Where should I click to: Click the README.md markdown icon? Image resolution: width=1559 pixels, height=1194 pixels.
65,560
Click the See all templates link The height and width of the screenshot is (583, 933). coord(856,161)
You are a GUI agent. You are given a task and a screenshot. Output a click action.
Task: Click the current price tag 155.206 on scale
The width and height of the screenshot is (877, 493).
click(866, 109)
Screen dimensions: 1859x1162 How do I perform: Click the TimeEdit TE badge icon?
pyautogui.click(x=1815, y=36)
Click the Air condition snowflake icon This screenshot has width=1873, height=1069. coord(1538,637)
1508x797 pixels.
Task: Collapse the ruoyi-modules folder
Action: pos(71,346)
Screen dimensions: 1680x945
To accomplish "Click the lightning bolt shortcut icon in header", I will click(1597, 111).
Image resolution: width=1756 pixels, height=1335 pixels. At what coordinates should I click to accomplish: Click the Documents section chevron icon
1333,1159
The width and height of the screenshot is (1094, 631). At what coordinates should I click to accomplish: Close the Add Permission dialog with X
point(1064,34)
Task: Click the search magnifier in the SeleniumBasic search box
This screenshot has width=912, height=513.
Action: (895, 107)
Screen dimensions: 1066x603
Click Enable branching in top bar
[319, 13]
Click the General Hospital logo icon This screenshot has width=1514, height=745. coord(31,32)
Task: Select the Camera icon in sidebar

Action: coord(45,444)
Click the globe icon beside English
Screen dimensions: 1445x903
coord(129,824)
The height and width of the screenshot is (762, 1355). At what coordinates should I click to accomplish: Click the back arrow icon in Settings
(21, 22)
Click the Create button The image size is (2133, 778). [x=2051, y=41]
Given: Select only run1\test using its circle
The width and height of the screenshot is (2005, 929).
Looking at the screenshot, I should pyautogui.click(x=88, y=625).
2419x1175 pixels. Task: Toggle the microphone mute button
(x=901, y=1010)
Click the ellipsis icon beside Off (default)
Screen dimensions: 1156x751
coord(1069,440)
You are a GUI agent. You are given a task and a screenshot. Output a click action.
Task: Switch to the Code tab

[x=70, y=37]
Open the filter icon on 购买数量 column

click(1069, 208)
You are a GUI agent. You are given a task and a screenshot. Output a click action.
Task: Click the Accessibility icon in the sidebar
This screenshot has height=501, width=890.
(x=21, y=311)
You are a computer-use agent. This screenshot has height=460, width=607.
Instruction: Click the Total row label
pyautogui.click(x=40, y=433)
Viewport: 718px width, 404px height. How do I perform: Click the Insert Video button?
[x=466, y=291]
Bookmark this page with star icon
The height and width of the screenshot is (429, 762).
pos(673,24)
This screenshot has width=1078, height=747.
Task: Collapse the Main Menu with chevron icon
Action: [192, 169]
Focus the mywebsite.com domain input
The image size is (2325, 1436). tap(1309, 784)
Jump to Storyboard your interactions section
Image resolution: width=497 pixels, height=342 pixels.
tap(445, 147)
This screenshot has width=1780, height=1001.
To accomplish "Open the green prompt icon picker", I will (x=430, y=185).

PROBLEM STATEMENT
All of the records above need to be printed again exactly as they appear.

SOLUTION TO THIS TASK
Where should I click to: Click the README.md markdown icon? Image resolution: width=1559 pixels, height=1194 pixels.
65,560
Click the See all templates link The height and width of the screenshot is (583, 933). coord(856,161)
You are a GUI agent. You are given a task and a screenshot. Output a click action.
Task: Click the current price tag 155.206 on scale
The width and height of the screenshot is (877, 493).
click(866, 109)
Screen dimensions: 1859x1162 How do I perform: Click the TimeEdit TE badge icon?
pyautogui.click(x=1815, y=36)
Click the Air condition snowflake icon This screenshot has width=1873, height=1069. coord(1538,637)
1508x797 pixels.
Task: Collapse the ruoyi-modules folder
Action: pos(71,346)
Screen dimensions: 1680x945
To accomplish "Click the lightning bolt shortcut icon in header", I will click(1597, 111).
Image resolution: width=1756 pixels, height=1335 pixels. At what coordinates should I click to accomplish: Click the Documents section chevron icon
1333,1159
The width and height of the screenshot is (1094, 631). At what coordinates should I click to accomplish: Close the Add Permission dialog with X
point(1064,34)
Task: Click the search magnifier in the SeleniumBasic search box
This screenshot has width=912, height=513.
Action: (895, 107)
Screen dimensions: 1066x603
Click Enable branching in top bar
[319, 13]
Click the General Hospital logo icon This screenshot has width=1514, height=745. coord(31,32)
Task: Select the Camera icon in sidebar

Action: coord(45,444)
Click the globe icon beside English
Screen dimensions: 1445x903
coord(129,824)
The height and width of the screenshot is (762, 1355). At what coordinates should I click to accomplish: Click the back arrow icon in Settings
(21, 22)
Click the Create button The image size is (2133, 778). [x=2051, y=41]
Given: Select only run1\test using its circle
The width and height of the screenshot is (2005, 929).
Looking at the screenshot, I should pyautogui.click(x=88, y=625).
2419x1175 pixels. Task: Toggle the microphone mute button
(x=901, y=1010)
Click the ellipsis icon beside Off (default)
Screen dimensions: 1156x751
coord(1069,440)
You are a GUI agent. You are given a task and a screenshot. Output a click action.
Task: Switch to the Code tab

[x=70, y=37]
Open the filter icon on 购买数量 column

click(1069, 208)
You are a GUI agent. You are given a task and a screenshot. Output a click action.
Task: Click the Accessibility icon in the sidebar
This screenshot has height=501, width=890.
(x=21, y=311)
You are a computer-use agent. This screenshot has height=460, width=607.
Instruction: Click the Total row label
pyautogui.click(x=40, y=433)
Viewport: 718px width, 404px height. How do I perform: Click the Insert Video button?
[x=466, y=291]
Bookmark this page with star icon
The height and width of the screenshot is (429, 762).
pos(673,24)
This screenshot has width=1078, height=747.
Task: Collapse the Main Menu with chevron icon
Action: [192, 169]
Focus the mywebsite.com domain input
The image size is (2325, 1436). tap(1309, 784)
Jump to Storyboard your interactions section
Image resolution: width=497 pixels, height=342 pixels.
tap(445, 147)
This screenshot has width=1780, height=1001.
To accomplish "Open the green prompt icon picker", I will (x=430, y=185).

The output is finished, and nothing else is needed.